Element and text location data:

■ ■ ■ ■ ■ ■ ■

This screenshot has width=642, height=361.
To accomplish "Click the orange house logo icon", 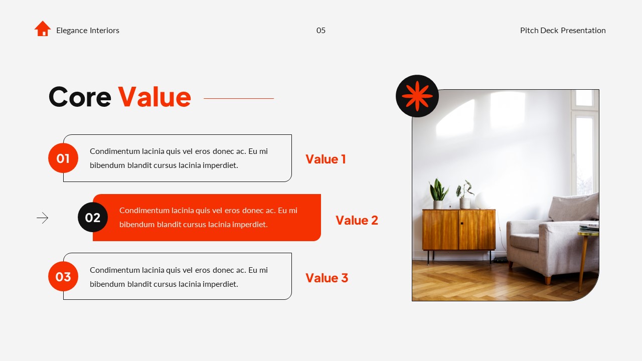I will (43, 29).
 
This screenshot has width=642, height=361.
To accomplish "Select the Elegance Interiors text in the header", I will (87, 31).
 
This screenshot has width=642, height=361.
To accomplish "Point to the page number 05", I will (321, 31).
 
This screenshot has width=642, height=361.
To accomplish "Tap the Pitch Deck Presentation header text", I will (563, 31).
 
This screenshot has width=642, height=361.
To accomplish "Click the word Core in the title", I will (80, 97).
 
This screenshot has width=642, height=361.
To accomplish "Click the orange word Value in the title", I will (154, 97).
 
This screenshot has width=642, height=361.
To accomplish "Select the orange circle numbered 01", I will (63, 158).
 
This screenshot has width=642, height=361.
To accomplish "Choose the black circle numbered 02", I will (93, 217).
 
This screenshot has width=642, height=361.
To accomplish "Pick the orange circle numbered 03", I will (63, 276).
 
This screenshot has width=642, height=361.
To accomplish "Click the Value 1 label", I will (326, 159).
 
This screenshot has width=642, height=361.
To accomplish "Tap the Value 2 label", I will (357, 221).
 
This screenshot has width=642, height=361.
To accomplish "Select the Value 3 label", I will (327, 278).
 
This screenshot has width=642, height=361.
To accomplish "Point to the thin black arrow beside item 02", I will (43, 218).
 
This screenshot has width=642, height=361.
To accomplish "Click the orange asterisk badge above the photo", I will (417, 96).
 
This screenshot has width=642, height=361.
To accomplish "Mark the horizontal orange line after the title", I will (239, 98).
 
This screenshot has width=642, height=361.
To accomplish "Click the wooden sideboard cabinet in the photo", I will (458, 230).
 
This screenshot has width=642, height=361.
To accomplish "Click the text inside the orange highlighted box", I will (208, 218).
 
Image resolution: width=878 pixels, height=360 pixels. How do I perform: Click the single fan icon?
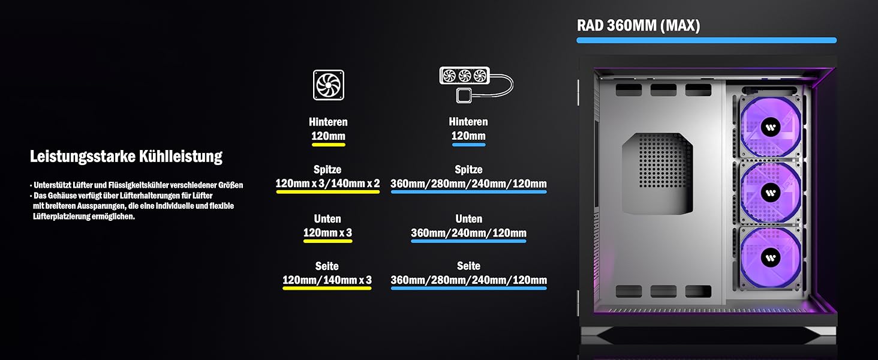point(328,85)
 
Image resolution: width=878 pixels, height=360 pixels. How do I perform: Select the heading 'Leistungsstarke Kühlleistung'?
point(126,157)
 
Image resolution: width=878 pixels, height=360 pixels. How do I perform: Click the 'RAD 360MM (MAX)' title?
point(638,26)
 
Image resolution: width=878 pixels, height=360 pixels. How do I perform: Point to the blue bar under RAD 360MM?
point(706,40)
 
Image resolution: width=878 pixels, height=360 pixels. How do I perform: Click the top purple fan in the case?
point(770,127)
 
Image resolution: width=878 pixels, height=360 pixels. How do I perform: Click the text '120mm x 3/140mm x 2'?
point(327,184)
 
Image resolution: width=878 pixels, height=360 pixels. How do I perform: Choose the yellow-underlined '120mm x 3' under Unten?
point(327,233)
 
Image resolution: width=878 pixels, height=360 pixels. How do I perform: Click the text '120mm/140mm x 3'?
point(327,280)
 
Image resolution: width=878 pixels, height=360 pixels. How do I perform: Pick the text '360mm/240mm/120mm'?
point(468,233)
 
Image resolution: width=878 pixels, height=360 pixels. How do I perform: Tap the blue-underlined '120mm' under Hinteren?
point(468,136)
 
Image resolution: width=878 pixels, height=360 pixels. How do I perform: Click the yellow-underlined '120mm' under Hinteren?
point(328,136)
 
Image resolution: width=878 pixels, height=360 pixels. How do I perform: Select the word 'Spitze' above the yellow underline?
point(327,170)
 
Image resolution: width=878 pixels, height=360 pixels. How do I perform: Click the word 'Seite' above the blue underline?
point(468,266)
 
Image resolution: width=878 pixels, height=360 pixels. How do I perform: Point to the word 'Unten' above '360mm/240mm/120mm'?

■ ■ ■ ■ ■ ■ ■

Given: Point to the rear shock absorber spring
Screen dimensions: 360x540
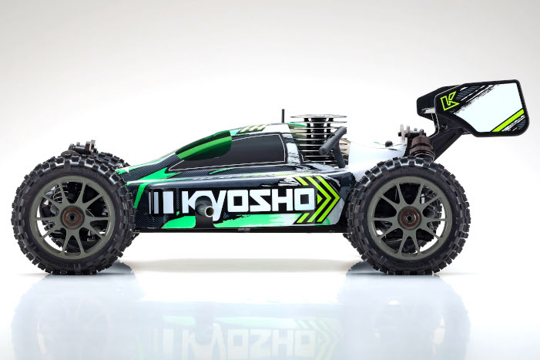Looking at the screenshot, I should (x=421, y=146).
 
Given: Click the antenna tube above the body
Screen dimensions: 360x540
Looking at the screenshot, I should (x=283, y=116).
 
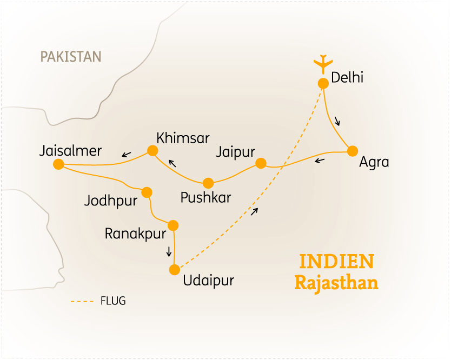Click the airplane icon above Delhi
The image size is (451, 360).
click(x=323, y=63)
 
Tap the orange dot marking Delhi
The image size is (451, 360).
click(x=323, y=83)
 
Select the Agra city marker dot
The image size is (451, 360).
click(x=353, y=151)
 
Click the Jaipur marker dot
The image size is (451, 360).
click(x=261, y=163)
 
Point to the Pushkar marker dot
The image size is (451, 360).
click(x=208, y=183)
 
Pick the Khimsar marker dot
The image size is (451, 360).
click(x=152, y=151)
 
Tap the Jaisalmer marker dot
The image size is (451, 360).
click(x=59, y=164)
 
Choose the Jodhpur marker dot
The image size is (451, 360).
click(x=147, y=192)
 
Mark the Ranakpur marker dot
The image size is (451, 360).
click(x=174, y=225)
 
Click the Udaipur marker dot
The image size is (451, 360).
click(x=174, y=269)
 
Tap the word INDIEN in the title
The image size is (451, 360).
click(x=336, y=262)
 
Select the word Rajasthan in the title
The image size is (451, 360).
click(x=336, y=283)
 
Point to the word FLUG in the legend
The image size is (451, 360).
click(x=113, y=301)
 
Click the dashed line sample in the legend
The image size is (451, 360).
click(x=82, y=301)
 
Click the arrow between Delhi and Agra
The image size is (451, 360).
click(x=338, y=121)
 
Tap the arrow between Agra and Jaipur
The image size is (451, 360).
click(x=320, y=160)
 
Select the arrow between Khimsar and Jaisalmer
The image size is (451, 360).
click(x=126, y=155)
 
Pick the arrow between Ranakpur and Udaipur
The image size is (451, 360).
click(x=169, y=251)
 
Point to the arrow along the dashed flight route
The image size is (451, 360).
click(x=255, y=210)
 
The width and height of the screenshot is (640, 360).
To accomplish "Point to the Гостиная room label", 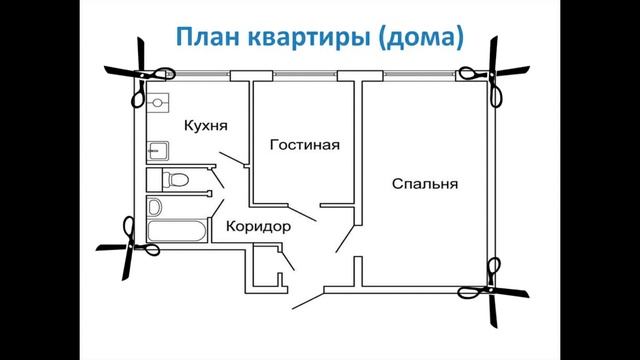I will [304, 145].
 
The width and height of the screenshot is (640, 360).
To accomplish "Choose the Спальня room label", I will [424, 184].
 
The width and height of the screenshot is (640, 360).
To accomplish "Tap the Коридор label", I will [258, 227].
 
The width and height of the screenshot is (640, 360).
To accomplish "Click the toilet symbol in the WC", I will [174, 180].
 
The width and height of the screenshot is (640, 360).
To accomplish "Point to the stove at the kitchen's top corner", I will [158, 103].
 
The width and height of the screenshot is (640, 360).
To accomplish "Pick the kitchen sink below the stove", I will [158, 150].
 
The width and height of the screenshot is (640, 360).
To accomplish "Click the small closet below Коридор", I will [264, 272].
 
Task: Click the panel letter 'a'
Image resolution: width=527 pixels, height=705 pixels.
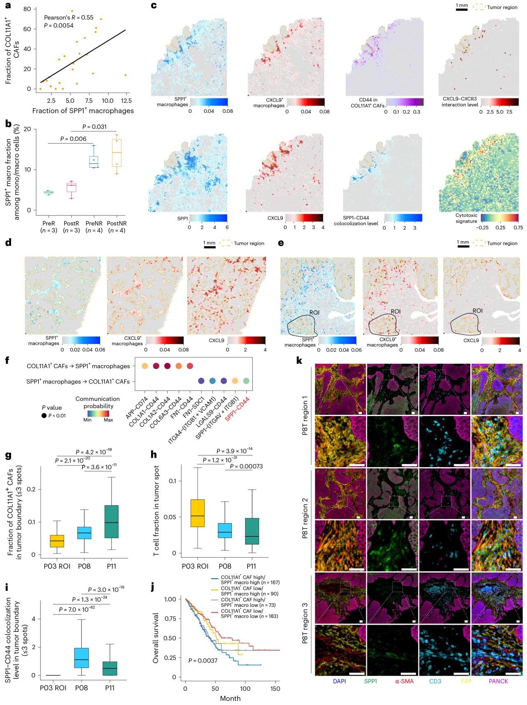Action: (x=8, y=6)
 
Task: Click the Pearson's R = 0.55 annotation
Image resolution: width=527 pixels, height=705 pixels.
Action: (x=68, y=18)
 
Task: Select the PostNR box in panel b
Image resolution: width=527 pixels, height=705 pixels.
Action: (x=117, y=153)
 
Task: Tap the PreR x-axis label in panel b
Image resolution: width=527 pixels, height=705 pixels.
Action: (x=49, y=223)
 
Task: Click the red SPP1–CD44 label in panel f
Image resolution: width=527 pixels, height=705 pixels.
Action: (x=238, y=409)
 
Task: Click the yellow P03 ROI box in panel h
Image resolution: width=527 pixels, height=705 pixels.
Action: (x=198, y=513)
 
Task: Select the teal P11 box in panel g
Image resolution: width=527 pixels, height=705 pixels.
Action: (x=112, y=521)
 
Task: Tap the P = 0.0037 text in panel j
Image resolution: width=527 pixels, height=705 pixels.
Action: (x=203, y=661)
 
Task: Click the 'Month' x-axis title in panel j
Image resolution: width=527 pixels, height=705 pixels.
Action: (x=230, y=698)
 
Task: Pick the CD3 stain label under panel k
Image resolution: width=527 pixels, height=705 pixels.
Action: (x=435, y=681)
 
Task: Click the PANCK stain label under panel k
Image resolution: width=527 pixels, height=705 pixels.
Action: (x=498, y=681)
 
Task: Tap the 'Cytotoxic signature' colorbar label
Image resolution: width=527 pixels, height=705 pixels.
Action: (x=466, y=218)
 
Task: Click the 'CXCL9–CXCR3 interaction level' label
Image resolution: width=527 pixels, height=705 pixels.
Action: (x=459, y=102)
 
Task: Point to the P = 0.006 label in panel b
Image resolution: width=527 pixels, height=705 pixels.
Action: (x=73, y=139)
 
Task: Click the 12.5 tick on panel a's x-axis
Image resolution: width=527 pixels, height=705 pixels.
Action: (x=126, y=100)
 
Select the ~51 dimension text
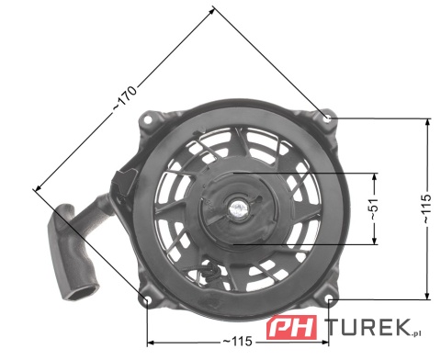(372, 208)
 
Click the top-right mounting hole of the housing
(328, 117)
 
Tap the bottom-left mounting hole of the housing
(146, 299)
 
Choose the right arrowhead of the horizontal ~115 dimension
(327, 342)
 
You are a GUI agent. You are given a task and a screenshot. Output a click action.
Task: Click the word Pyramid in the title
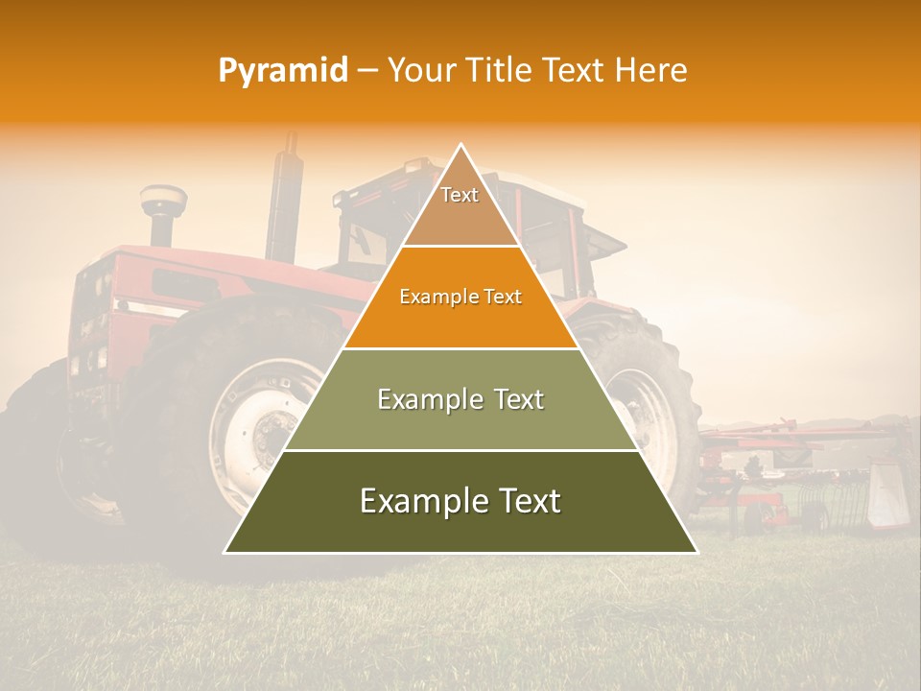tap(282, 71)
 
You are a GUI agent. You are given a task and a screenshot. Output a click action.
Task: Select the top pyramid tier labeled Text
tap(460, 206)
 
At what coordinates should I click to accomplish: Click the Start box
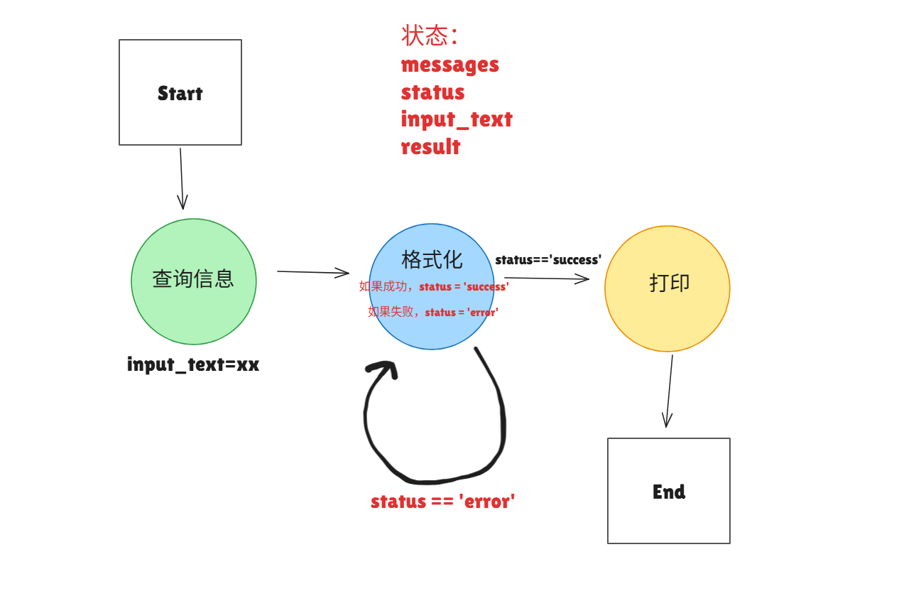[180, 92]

■ ■ ■ ■ ■ ■ ■

• Request:
Find each line in the records above that contains the word "Select", and copy those lines.

• Full response:
To accomplish "Select the Elegance Interiors text in the header", I will (87, 31).
To accomplish "Select the orange circle numbered 01", I will (63, 158).
To accomplish "Select the Value 3 label", I will (327, 278).
Image resolution: width=878 pixels, height=360 pixels. How do I perform: Select the heading 'Leistungsstarke Kühlleistung'?
Image resolution: width=878 pixels, height=360 pixels. How do I perform: Select the word 'Spitze' above the yellow underline?
Select the Agra city marker dot
Select the word Rajasthan in the title
Select the arrow between Khimsar and Jaisalmer
Task: Select the PostNR box in panel b
Task: Select the teal P11 box in panel g
Select the ~51 dimension text
Task: Select the top pyramid tier labeled Text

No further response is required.